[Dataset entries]
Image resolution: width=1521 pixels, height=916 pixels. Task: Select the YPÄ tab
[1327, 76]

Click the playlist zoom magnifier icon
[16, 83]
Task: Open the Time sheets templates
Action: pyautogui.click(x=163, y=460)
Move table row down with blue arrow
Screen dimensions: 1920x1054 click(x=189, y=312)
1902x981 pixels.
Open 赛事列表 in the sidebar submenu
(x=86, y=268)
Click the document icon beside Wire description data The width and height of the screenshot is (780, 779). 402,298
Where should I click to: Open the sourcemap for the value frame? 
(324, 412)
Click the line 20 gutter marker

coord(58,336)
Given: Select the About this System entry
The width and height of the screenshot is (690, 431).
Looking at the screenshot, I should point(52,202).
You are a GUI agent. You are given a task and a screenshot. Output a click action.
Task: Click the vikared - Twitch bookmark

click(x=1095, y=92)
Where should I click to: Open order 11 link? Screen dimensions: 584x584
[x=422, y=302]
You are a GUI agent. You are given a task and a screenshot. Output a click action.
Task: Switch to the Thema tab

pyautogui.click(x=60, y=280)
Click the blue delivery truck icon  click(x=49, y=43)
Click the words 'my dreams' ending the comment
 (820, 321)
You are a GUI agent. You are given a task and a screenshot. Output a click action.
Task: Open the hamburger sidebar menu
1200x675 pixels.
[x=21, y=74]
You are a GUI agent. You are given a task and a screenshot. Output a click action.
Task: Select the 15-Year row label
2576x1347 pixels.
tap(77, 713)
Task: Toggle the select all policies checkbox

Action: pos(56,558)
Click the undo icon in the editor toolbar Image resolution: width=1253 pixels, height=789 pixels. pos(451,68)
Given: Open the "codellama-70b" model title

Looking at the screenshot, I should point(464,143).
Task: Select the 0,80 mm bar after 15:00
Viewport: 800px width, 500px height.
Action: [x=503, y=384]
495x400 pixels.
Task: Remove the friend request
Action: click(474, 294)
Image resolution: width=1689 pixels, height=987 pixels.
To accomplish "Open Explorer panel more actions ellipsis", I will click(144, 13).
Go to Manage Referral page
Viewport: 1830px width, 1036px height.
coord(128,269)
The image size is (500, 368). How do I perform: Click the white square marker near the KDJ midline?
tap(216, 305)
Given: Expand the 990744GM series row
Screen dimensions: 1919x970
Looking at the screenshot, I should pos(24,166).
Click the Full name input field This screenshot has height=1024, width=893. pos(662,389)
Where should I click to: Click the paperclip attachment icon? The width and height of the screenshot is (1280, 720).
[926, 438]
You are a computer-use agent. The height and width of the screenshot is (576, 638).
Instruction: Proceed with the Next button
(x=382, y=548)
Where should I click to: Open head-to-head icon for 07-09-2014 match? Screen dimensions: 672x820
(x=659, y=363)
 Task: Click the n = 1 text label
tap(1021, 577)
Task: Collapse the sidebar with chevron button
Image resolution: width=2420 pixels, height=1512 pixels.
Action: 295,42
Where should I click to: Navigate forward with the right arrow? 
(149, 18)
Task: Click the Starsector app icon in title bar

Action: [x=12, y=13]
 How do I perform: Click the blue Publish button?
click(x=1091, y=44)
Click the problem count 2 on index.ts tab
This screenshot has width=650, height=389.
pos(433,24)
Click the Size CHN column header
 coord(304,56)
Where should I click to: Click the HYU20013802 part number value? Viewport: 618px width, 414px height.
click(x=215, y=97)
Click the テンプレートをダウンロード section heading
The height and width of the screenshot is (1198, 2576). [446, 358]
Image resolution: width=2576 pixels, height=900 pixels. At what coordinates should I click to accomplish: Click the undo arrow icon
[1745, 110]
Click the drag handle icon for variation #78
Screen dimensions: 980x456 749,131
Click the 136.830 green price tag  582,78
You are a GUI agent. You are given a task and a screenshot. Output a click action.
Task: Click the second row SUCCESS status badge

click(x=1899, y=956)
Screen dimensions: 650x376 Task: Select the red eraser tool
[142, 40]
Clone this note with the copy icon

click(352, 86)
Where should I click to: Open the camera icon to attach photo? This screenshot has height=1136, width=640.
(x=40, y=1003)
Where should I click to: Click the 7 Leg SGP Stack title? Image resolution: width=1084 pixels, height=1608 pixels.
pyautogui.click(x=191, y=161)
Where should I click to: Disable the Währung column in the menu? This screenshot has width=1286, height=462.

[Description of the task]: Emit the records above again, exactly, with no line skipped.

[Exercise solution]:
Image resolution: width=1521 pixels, height=916 pixels. Task: Select the YPÄ tab
[1327, 76]

Click the playlist zoom magnifier icon
[16, 83]
Task: Open the Time sheets templates
Action: pyautogui.click(x=163, y=460)
Move table row down with blue arrow
Screen dimensions: 1920x1054 click(x=189, y=312)
1902x981 pixels.
Open 赛事列表 in the sidebar submenu
(x=86, y=268)
Click the document icon beside Wire description data The width and height of the screenshot is (780, 779). 402,298
Where should I click to: Open the sourcemap for the value frame? 
(324, 412)
Click the line 20 gutter marker

coord(58,336)
Given: Select the About this System entry
The width and height of the screenshot is (690, 431).
Looking at the screenshot, I should point(52,202).
You are a GUI agent. You are given a task and a screenshot. Output a click action.
Task: Click the vikared - Twitch bookmark

click(x=1095, y=92)
Where should I click to: Open order 11 link? Screen dimensions: 584x584
[x=422, y=302]
You are a GUI agent. You are given a task and a screenshot. Output a click action.
Task: Switch to the Thema tab

pyautogui.click(x=60, y=280)
Click the blue delivery truck icon  click(x=49, y=43)
Click the words 'my dreams' ending the comment
 (820, 321)
You are a GUI agent. You are given a task and a screenshot. Output a click action.
Task: Open the hamburger sidebar menu
1200x675 pixels.
[x=21, y=74]
You are a GUI agent. You are given a task and a screenshot. Output a click action.
Task: Select the 15-Year row label
2576x1347 pixels.
tap(77, 713)
Task: Toggle the select all policies checkbox

Action: pos(56,558)
Click the undo icon in the editor toolbar Image resolution: width=1253 pixels, height=789 pixels. pos(451,68)
Given: Open the "codellama-70b" model title

Looking at the screenshot, I should point(464,143).
Task: Select the 0,80 mm bar after 15:00
Viewport: 800px width, 500px height.
Action: [x=503, y=384]
495x400 pixels.
Task: Remove the friend request
Action: click(474, 294)
Image resolution: width=1689 pixels, height=987 pixels.
To accomplish "Open Explorer panel more actions ellipsis", I will click(144, 13).
Go to Manage Referral page
Viewport: 1830px width, 1036px height.
coord(128,269)
The image size is (500, 368). How do I perform: Click the white square marker near the KDJ midline?
tap(216, 305)
Given: Expand the 990744GM series row
Screen dimensions: 1919x970
Looking at the screenshot, I should pos(24,166).
Click the Full name input field This screenshot has height=1024, width=893. pos(662,389)
Where should I click to: Click the paperclip attachment icon? The width and height of the screenshot is (1280, 720).
[926, 438]
You are a computer-use agent. The height and width of the screenshot is (576, 638).
Instruction: Proceed with the Next button
(x=382, y=548)
Where should I click to: Open head-to-head icon for 07-09-2014 match? Screen dimensions: 672x820
(x=659, y=363)
 Task: Click the n = 1 text label
tap(1021, 577)
Task: Collapse the sidebar with chevron button
Image resolution: width=2420 pixels, height=1512 pixels.
Action: 295,42
Where should I click to: Navigate forward with the right arrow? 
(149, 18)
Task: Click the Starsector app icon in title bar

Action: [x=12, y=13]
 How do I perform: Click the blue Publish button?
click(x=1091, y=44)
Click the problem count 2 on index.ts tab
This screenshot has width=650, height=389.
pos(433,24)
Click the Size CHN column header
 coord(304,56)
Where should I click to: Click the HYU20013802 part number value? Viewport: 618px width, 414px height.
click(x=215, y=97)
Click the テンプレートをダウンロード section heading
The height and width of the screenshot is (1198, 2576). [446, 358]
Image resolution: width=2576 pixels, height=900 pixels. At what coordinates should I click to accomplish: Click the undo arrow icon
[1745, 110]
Click the drag handle icon for variation #78
Screen dimensions: 980x456 749,131
Click the 136.830 green price tag  582,78
You are a GUI agent. You are given a task and a screenshot. Output a click action.
Task: Click the second row SUCCESS status badge

click(x=1899, y=956)
Screen dimensions: 650x376 Task: Select the red eraser tool
[142, 40]
Clone this note with the copy icon

click(352, 86)
Where should I click to: Open the camera icon to attach photo? This screenshot has height=1136, width=640.
(x=40, y=1003)
Where should I click to: Click the 7 Leg SGP Stack title? Image resolution: width=1084 pixels, height=1608 pixels.
pyautogui.click(x=191, y=161)
Where should I click to: Disable the Währung column in the menu? This screenshot has width=1286, height=462.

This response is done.